Travail à faire
- a) D'après l'extrait, dans quel établissement Amadé Ouéremi a-t-il été envoyé ?
- b) Relevez toutes les personnes nommées dans l'extrait.
- c) Prolongez l'extrait sur le transfèrement des détenus à partir de sa dernière phrase.

**** Extrait

Les commandants de gendarmerie, Jean Noël Abehi et Anselme Seka Seka séjournent désormais au camp pénal de Bouaké, où ils ont été transférés fin avril dernier, après plusieurs mois de détention au secret à Abidjan, depuis leur arrestation et extradition vers la Côte d'Ivoire.
Avec eux, Amadé Ouéremi, l’ex-seigneur de guerre du mont Peko à l'Ouest, qui lui a été envoyé à la Maison d’arrêt et de correction de Dimbokro. Trois autres détenus, dont les noms sont restés secrets, ont connu le même sort, le tout dans la stricte discrétion, du fait de la sensibilité des dossiers en question. Le hic cependant, c'est que ces transfèrements du Sud vers le Nord prennent le contresens des mouvements de prisonniers observés jusqu'ici.

********
**** Données enregistrées

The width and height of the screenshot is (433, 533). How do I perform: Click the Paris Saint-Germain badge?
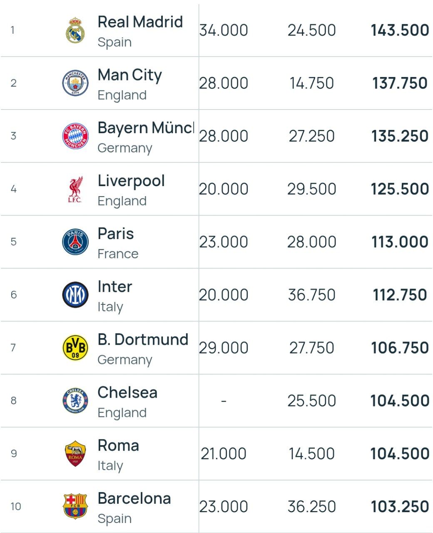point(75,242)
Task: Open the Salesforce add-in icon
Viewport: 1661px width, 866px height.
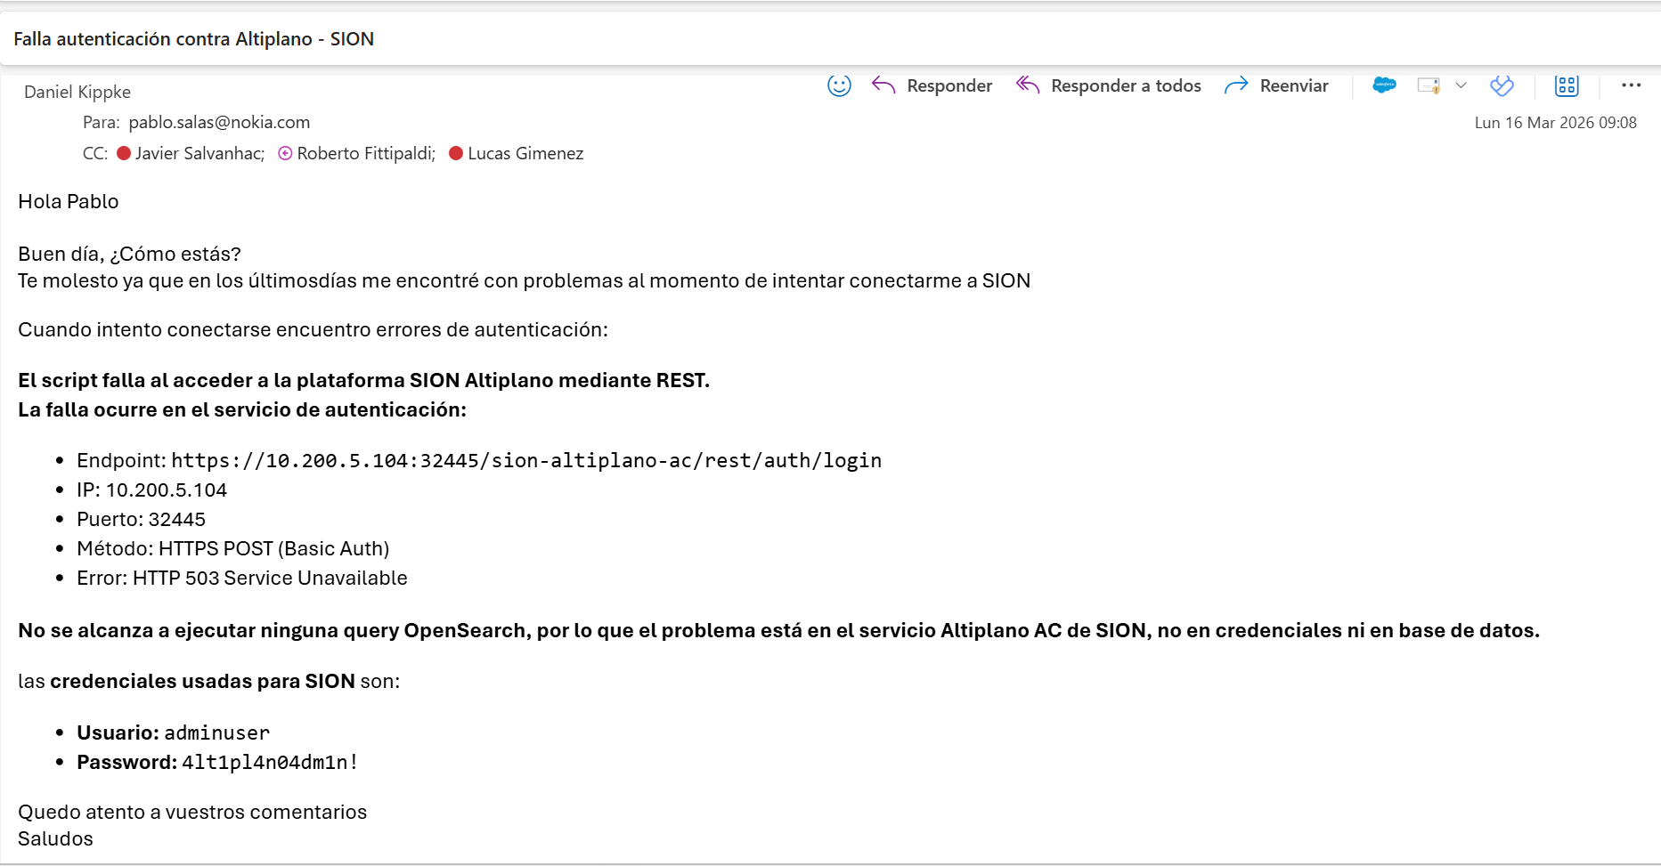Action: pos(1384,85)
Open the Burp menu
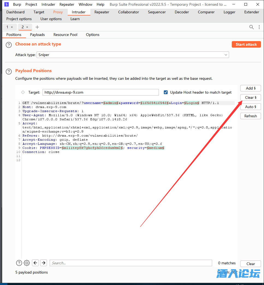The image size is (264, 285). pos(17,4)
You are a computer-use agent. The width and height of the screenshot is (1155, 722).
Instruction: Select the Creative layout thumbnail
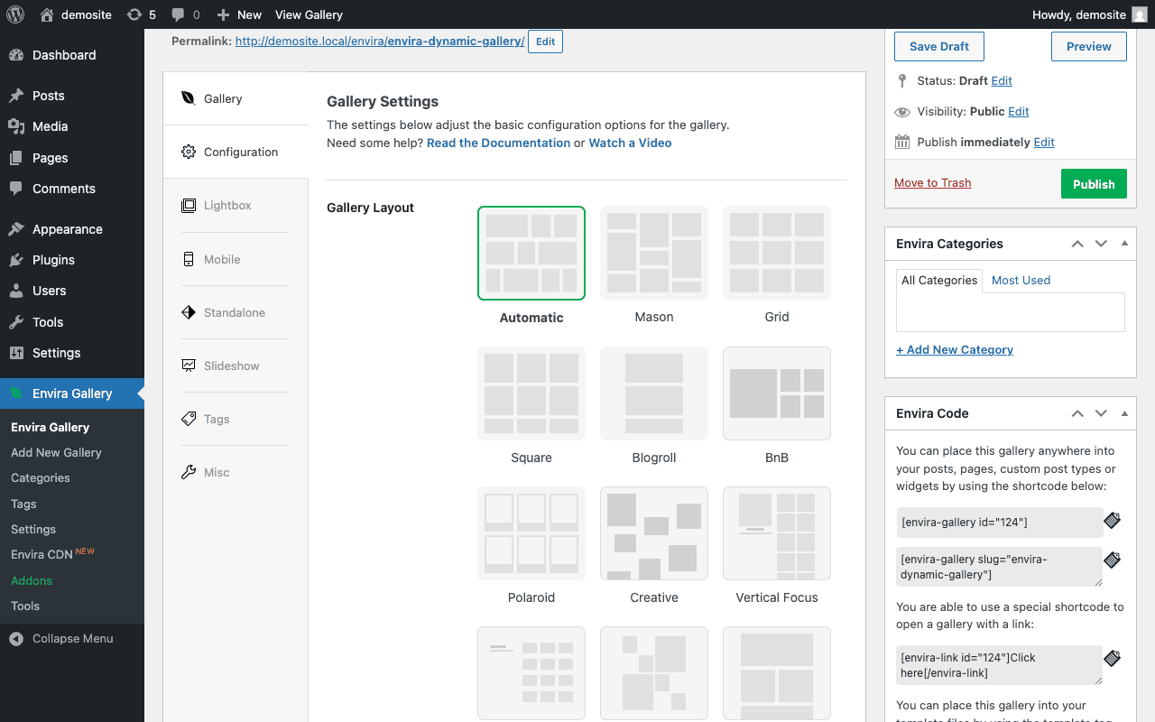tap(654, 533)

********

Réponses rédigées
- a) À la Maison d'arrêt et de correction de Dimbokro.

- b) Jean Noël Abehi, Anselme Seka Seka, Amadé Ouéremi

- c)
Par le passé, c’est plutôt du Nord de la Côte d'Ivoire, où les prisonniers de la crise post-électorale ont été envoyés, qu'ils sont convoyés vers le Sud, précisément à la Maison d’arrêt et de correction d’Abidjan (Maca). Certains pour des questions de jugement, d’autres pour des raisons sécuritaires et de santé. Qu’est-ce qui peut donc expliquer leurs transfèrements récents vers des prisons de haute sécurité de Côte d’Ivoire au Nord ? Une source bien au fait du système judiciaire et pénitentiaire ivoirien, que nous avons jointe mais qui a voulu garder l’anonymat, explique : «
Il y a deux sortes de transfèrement. La première est le transfèrement judiciaire, c'est-à-dire celui qui est ordonné par les magistrats, notamment par le parquet ou les juges d’instruction.Et la seconde est administrative, ordonnée par l’administration pénitentiaire pour des motifs de santé, d’ordre public, de sécurité et d’autres motifs ».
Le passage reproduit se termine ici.